Exercise requirements — The response should be the data again, identical in every line.

Saved data entries —

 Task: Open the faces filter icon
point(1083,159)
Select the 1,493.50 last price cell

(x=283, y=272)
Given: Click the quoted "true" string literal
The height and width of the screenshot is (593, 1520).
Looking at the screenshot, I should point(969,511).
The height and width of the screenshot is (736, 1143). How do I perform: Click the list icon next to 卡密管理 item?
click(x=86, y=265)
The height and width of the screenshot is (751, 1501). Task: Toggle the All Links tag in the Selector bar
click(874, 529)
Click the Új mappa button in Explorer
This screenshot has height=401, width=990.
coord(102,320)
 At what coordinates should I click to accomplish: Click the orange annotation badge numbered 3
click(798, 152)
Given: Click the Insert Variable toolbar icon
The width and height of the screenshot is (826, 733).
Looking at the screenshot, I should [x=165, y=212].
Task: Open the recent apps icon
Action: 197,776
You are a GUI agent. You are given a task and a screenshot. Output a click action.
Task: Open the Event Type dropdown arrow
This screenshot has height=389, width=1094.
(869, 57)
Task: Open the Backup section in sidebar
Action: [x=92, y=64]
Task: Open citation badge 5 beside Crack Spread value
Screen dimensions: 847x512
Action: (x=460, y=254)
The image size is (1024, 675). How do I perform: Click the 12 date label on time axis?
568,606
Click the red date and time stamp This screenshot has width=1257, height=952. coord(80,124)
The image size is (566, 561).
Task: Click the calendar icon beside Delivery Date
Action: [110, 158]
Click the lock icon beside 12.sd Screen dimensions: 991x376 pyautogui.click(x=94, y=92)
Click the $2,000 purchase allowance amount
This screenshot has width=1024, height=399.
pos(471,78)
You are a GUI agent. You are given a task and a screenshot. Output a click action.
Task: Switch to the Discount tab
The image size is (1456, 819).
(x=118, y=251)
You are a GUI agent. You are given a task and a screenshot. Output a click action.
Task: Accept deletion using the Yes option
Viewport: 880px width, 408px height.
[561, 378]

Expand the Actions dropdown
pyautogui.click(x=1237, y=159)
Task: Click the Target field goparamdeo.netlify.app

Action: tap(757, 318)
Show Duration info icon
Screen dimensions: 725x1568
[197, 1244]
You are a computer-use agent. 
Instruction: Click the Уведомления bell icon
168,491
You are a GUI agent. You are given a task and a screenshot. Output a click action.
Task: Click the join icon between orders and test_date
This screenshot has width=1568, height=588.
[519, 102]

Answer to this problem —
 Task: Open the faces filter icon
point(1083,159)
Select the 1,493.50 last price cell

(x=283, y=272)
Given: Click the quoted "true" string literal
The height and width of the screenshot is (593, 1520).
Looking at the screenshot, I should point(969,511).
The height and width of the screenshot is (736, 1143). How do I perform: Click the list icon next to 卡密管理 item?
click(x=86, y=265)
The height and width of the screenshot is (751, 1501). Task: Toggle the All Links tag in the Selector bar
click(874, 529)
Click the Új mappa button in Explorer
This screenshot has height=401, width=990.
coord(102,320)
 At what coordinates should I click to accomplish: Click the orange annotation badge numbered 3
click(798, 152)
Given: Click the Insert Variable toolbar icon
The width and height of the screenshot is (826, 733).
Looking at the screenshot, I should [x=165, y=212].
Task: Open the recent apps icon
Action: 197,776
You are a GUI agent. You are given a task and a screenshot. Output a click action.
Task: Open the Event Type dropdown arrow
This screenshot has height=389, width=1094.
(869, 57)
Task: Open the Backup section in sidebar
Action: [x=92, y=64]
Task: Open citation badge 5 beside Crack Spread value
Screen dimensions: 847x512
Action: (x=460, y=254)
The image size is (1024, 675). How do I perform: Click the 12 date label on time axis?
568,606
Click the red date and time stamp This screenshot has width=1257, height=952. coord(80,124)
The image size is (566, 561).
Task: Click the calendar icon beside Delivery Date
Action: [110, 158]
Click the lock icon beside 12.sd Screen dimensions: 991x376 pyautogui.click(x=94, y=92)
Click the $2,000 purchase allowance amount
This screenshot has width=1024, height=399.
pos(471,78)
You are a GUI agent. You are given a task and a screenshot. Output a click action.
Task: Switch to the Discount tab
The image size is (1456, 819).
(x=118, y=251)
You are a GUI agent. You are given a task and a screenshot. Output a click action.
Task: Accept deletion using the Yes option
Viewport: 880px width, 408px height.
[561, 378]

Expand the Actions dropdown
pyautogui.click(x=1237, y=159)
Task: Click the Target field goparamdeo.netlify.app

Action: tap(757, 318)
Show Duration info icon
Screen dimensions: 725x1568
[197, 1244]
You are a computer-use agent. 
Instruction: Click the Уведомления bell icon
168,491
You are a GUI agent. You are given a task and a screenshot. Output a click action.
Task: Click the join icon between orders and test_date
This screenshot has width=1568, height=588.
[519, 102]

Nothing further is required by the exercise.